Problem description
Rewrite these lines as a numbered list, skipping any blank lines and leaving the pictures out of your answer.

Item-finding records

++++++++++++++++++++

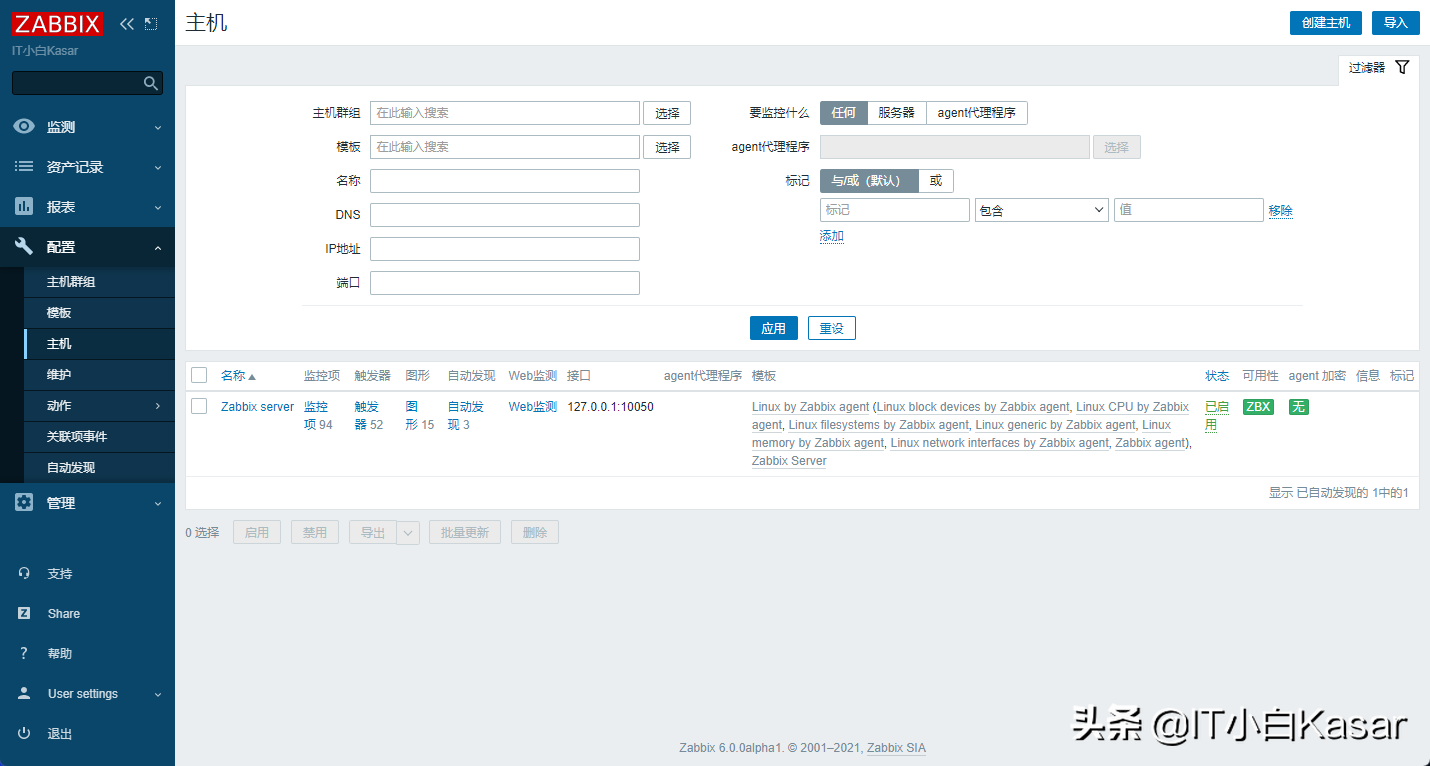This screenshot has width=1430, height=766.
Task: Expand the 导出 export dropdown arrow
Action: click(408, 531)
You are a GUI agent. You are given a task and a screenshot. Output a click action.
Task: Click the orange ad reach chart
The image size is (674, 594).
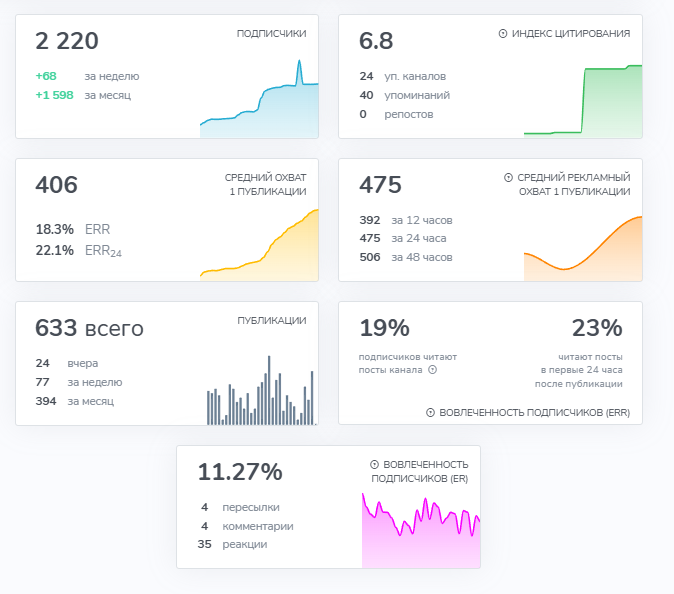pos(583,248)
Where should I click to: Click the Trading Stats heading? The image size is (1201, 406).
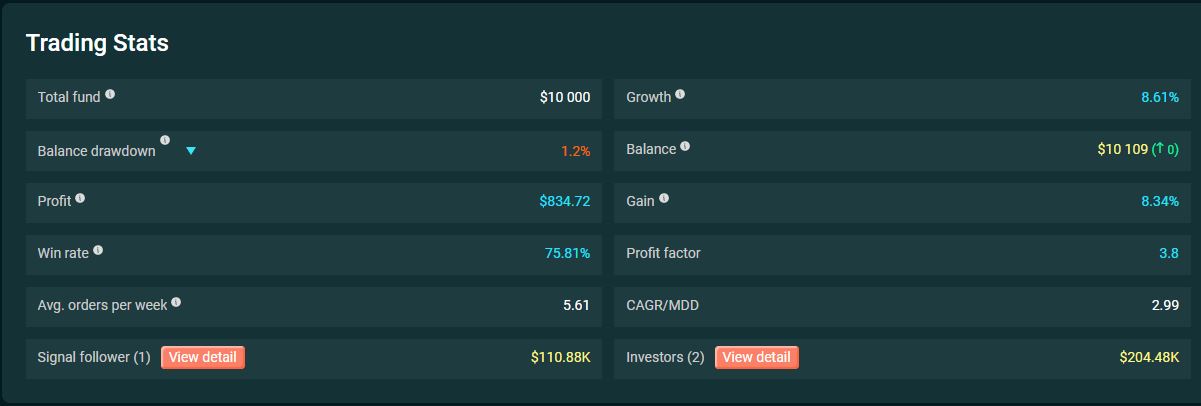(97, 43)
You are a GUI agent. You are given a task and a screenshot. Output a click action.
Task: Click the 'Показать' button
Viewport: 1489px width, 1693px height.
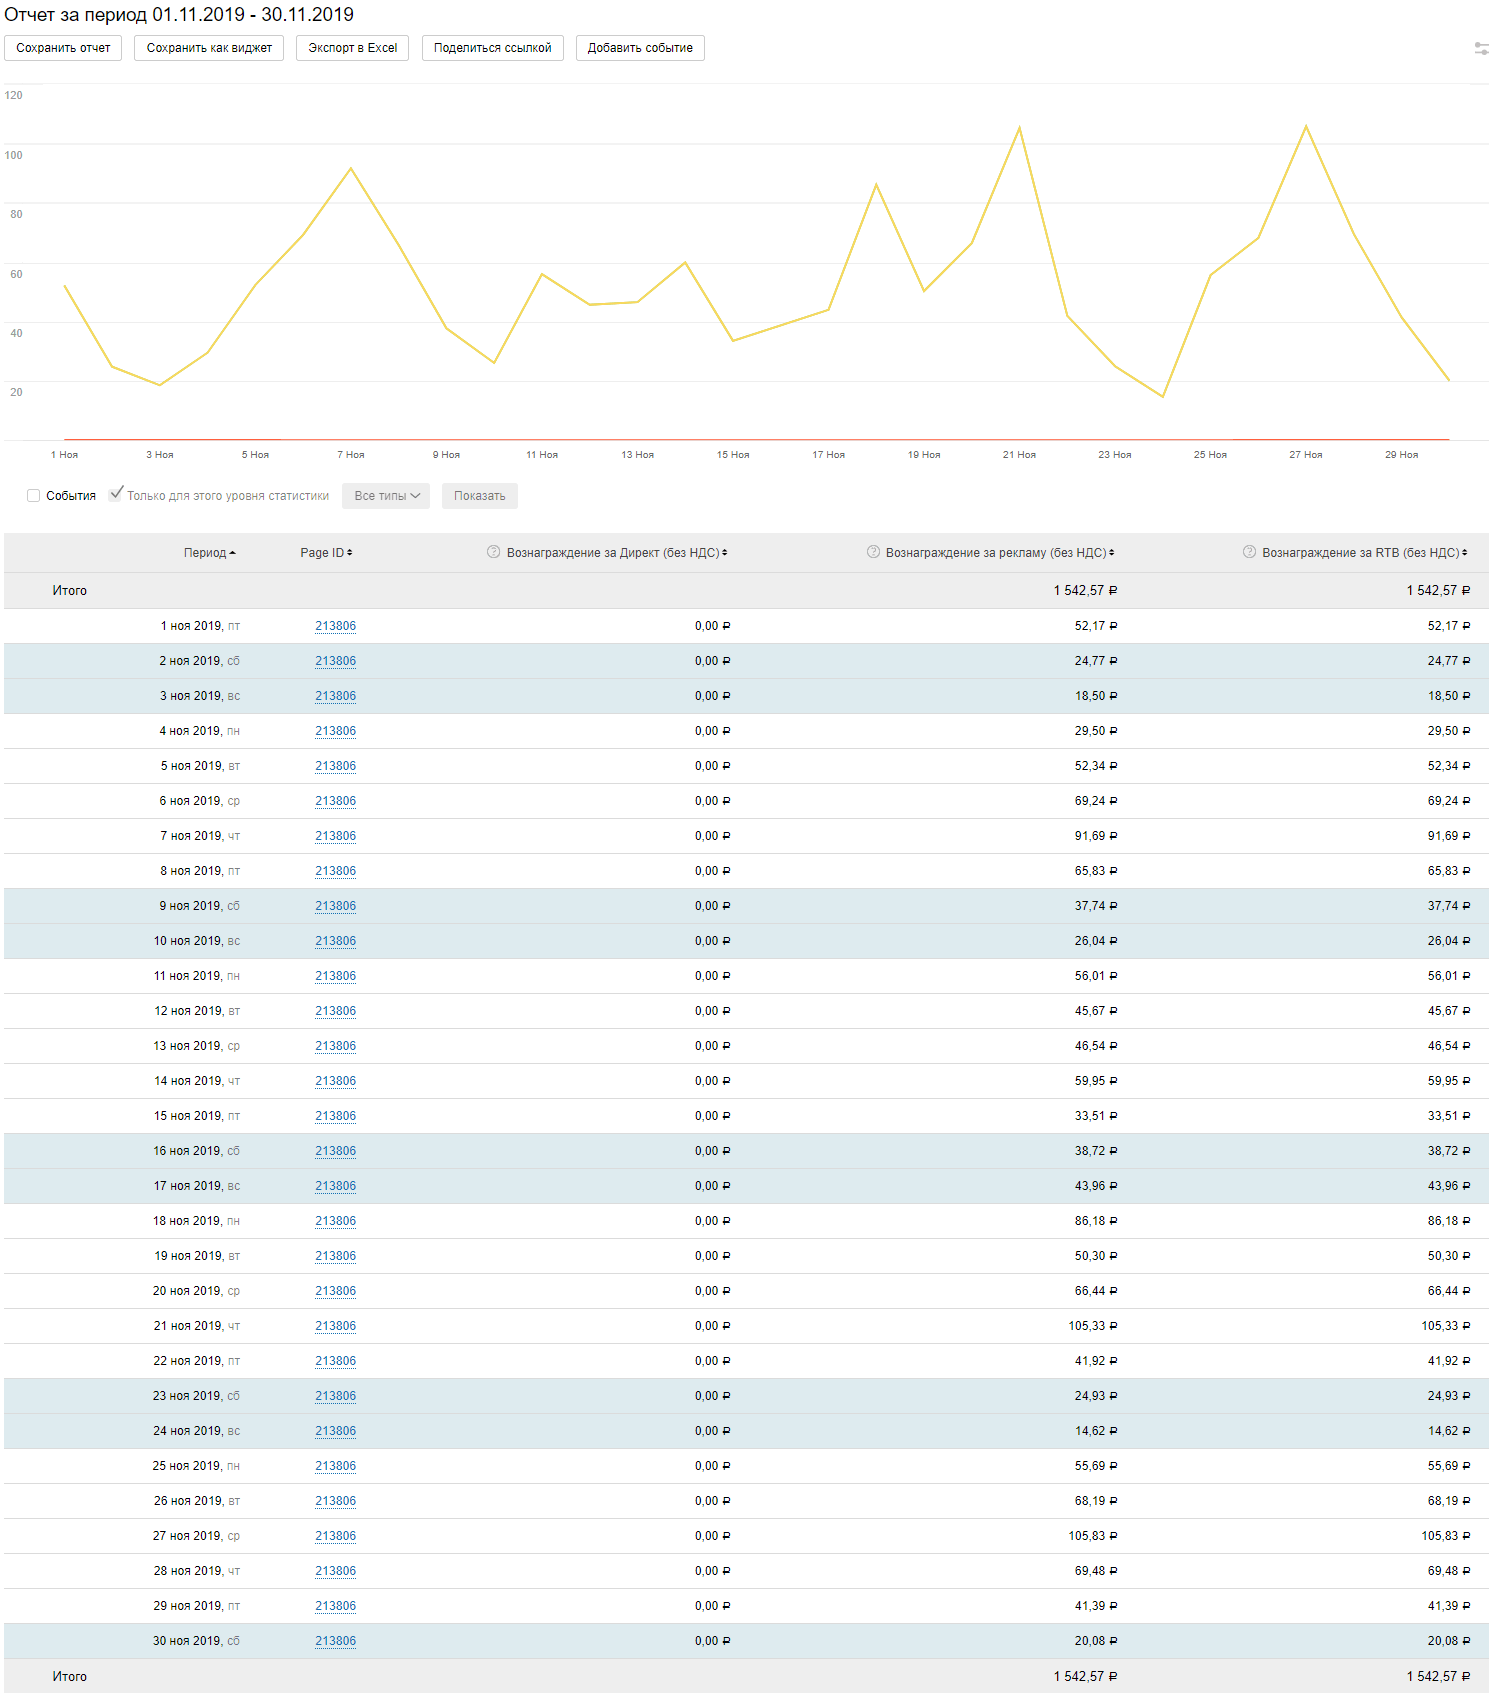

++++++++++++++++++++

Exercise answer
1. This screenshot has width=1430, height=766.
2. Task: Expand the 导出 export dropdown arrow
3. Action: click(408, 531)
4. You are a GUI agent. You are given a task and a screenshot. Output a click action.
5. Task: Click the orange ad reach chart
6. The image size is (674, 594).
7. pos(583,248)
8. Where should I click to: Click the Trading Stats heading? The image size is (1201, 406).
9. (97, 43)
10. You are a GUI agent. You are given a task and a screenshot. Output a click action.
11. Task: Click the 'Показать' button
12. Viewport: 1489px width, 1693px height.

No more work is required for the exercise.